- _Task instructions_
1) From the passage on Uinta Basin ozone and emissions, output everything from "Wilkey et al." down to "et al., 2021)." word for word.
2) Answer these questions from the passage on Uinta Basin ozone and emissions.
(a) In which month are ozone concentrations higher on average?
(b) For what year was the oil and gas emissions inventory developed?
(c) Where did the Uinta Basin rank for methane emissions per well pad in the study of eight oil and gas-producing basins?

- _Given text_

|---|

By most measures, December and January are the worst months for inversions, but on average, ozone concentrations are higher in February (Mansfield, 2017; Mansfield and Hall, 2018).  This occurs because the lower solar zenith angle and the lengthening day in February provide more sunlight for ozone production.  Ozone production rates are more rapid as the season moves further away from the winter solstice, so weaker inversions later in the winter season are still able to produce ozone, as long as snow cover remains.

Air Pollutant Emissions

Inventoried Anthropogenic Emissions

Regulatory agencies with jurisdiction in the Uinta Basin have worked with industry to develop an oil and gas emissions inventory for 2014, and a new effort for 2017 is underway (UDAQ, 2018). These new emissions inventories have more detailed information about emission sources (e.g., emission types, locations and emission activities) than any other emission database in existence. Thus, this inventory allows for high accuracy in the temporal and spatial allocation of emission sources to the modeling domain. As with previous inventories, however, application of this inventory in our photochemical models still results in underestimation of wintertime ozone.  This underestimation could be due to overestimation of NOx emissions, underestimation of organic compound emissions, or the inability of the meteorological model to accurately simulate winter inversion conditions.

Several measurement-based estimates of a Basin-wide emissions of organic compounds exist, and all estimate much higher emissions than are predicted by official inventories (Ahmadov et al., 2015; Foster et al., 2017a; Karion et al., 2013; Koss et al., 2015; Matichuk et al., 2017; Robertson et al., 2017; Foster et al., 2019).

Methane emissions per well pad in the Uinta Basin the third highest in a study of eight oil and gas-producing basins, and methane emissions normalized by natural gas production were highest in the Uinta Basin.  At least a part of the reason for high production-normalized emissions in the Uinta Basin can be explained by a high number of low-producing wells (Omara et al., 2018).

Wilkey et al. (2016) developed a method to predict emissions from the Uinta Basin oil and gas sector based on energy industry forecast data.

Emissions of NOx and organic compounds, including methane, have declined along with wintertime ozone, especially in the eastern Uinta Basin, from about 2013 through 2021 (Mansfield and Lyman, 2021; Lin et al., 2021).

|---|

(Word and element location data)
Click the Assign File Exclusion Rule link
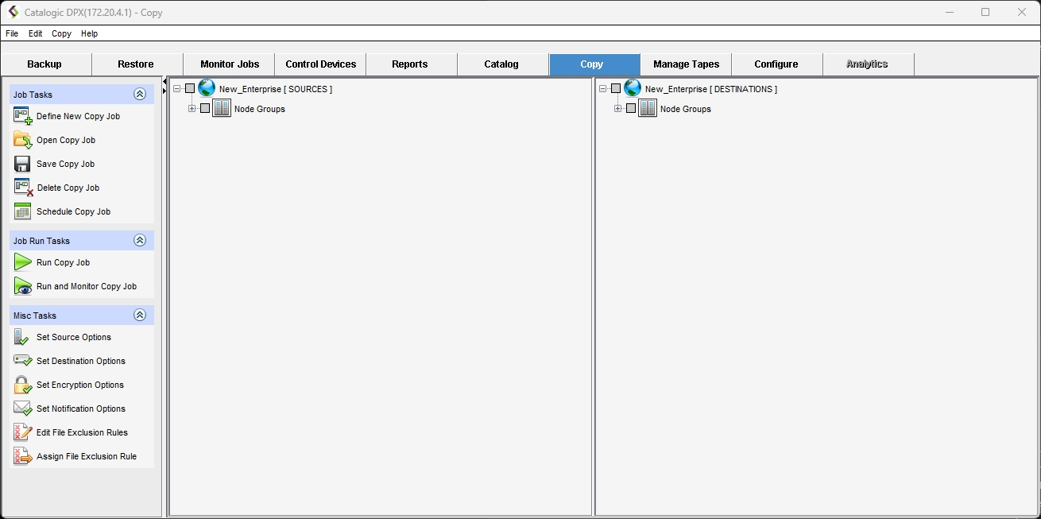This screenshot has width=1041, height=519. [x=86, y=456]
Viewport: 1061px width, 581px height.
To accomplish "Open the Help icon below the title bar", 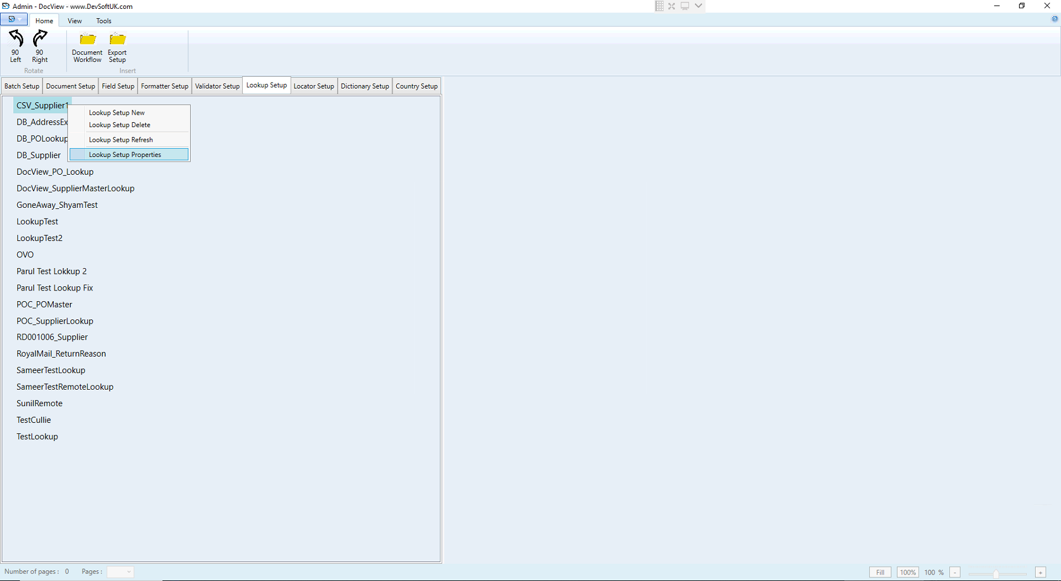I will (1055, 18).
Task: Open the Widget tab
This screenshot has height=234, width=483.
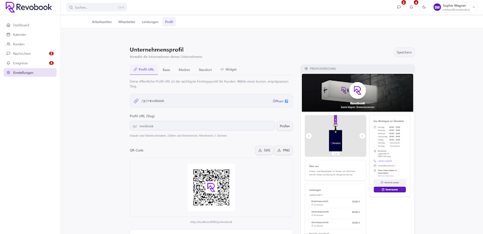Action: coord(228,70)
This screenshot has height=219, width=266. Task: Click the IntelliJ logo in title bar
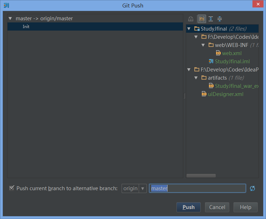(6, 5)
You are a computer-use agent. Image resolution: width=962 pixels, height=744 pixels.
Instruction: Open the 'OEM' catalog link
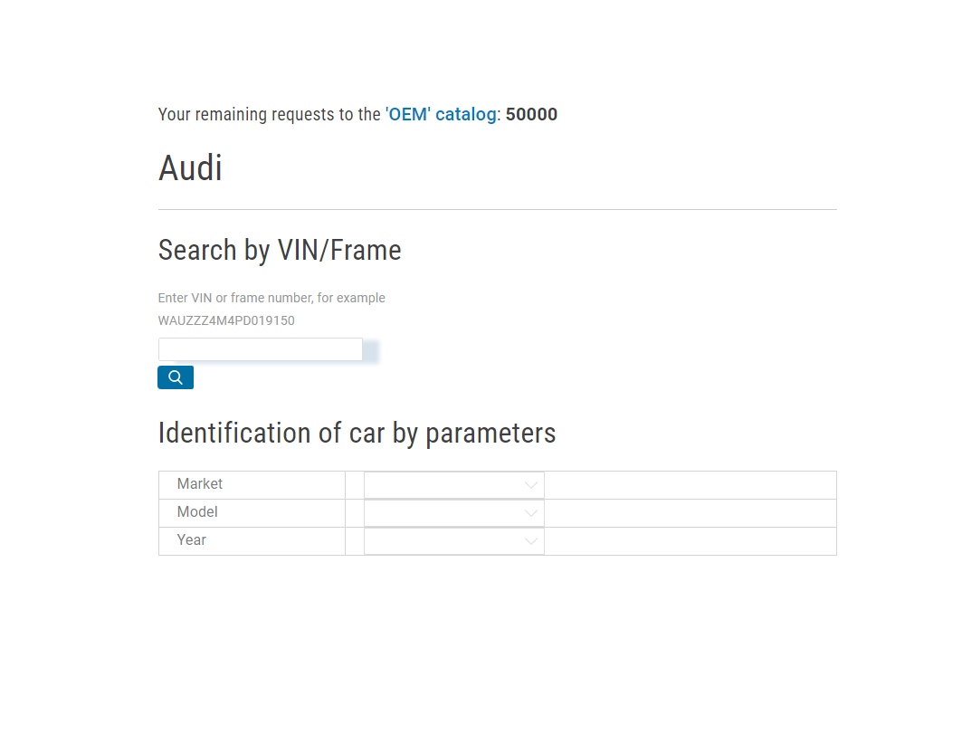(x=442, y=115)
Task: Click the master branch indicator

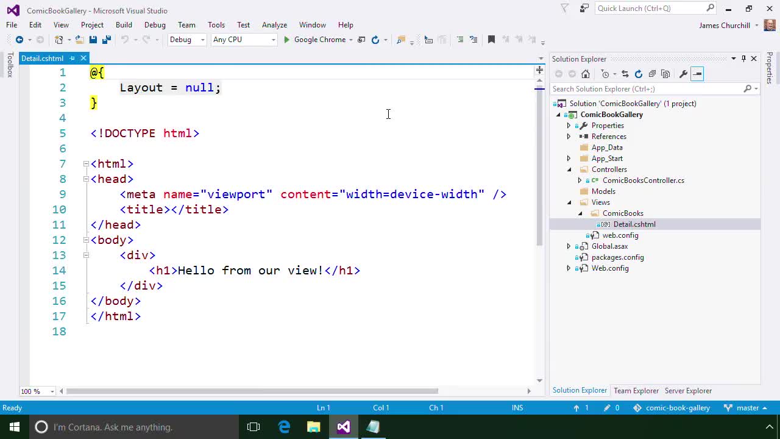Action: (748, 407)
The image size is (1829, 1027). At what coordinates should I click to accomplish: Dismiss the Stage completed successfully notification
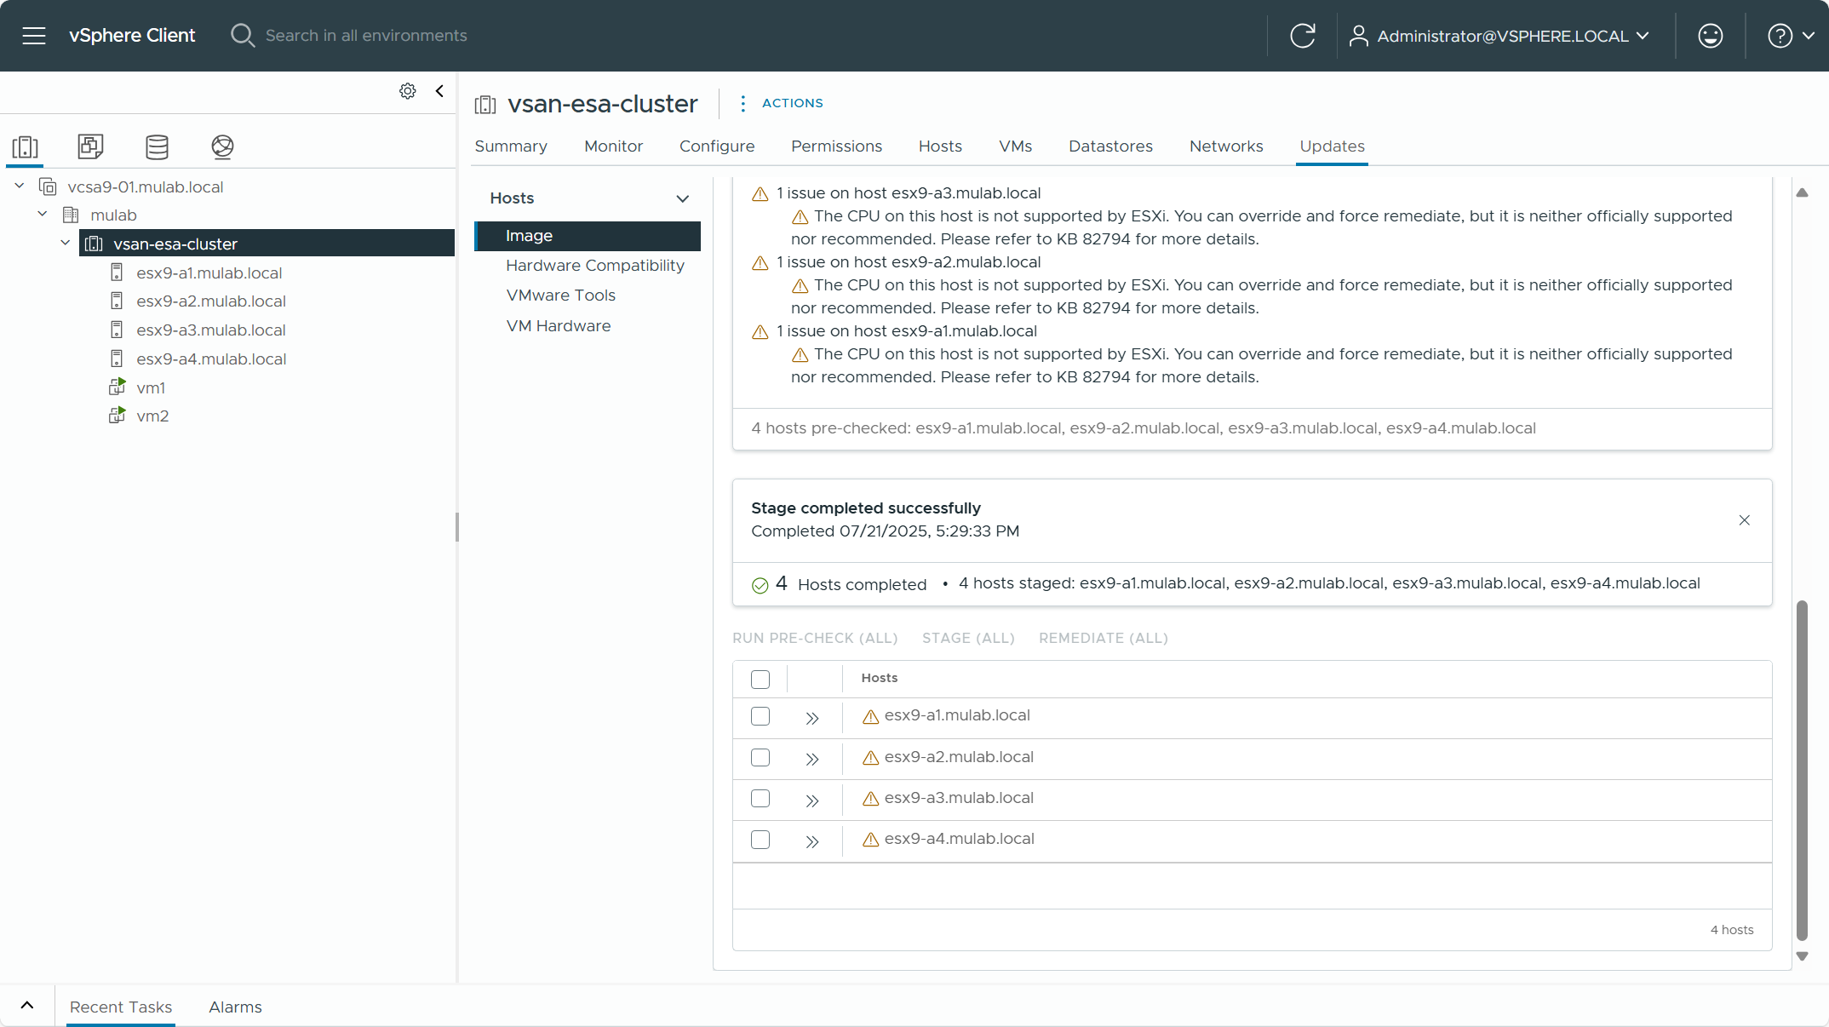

|---|

- _Expected responses_
1)
Wilkey et al. (2016) developed a method to predict emissions from the Uinta Basin oil and gas sector based on energy industry forecast data.

Emissions of NOx and organic compounds, including methane, have declined along with wintertime ozone, especially in the eastern Uinta Basin, from about 2013 through 2021 (Mansfield and Lyman, 2021; Lin et al., 2021).

2)
(a) February
(b) 2014
(c) Third highest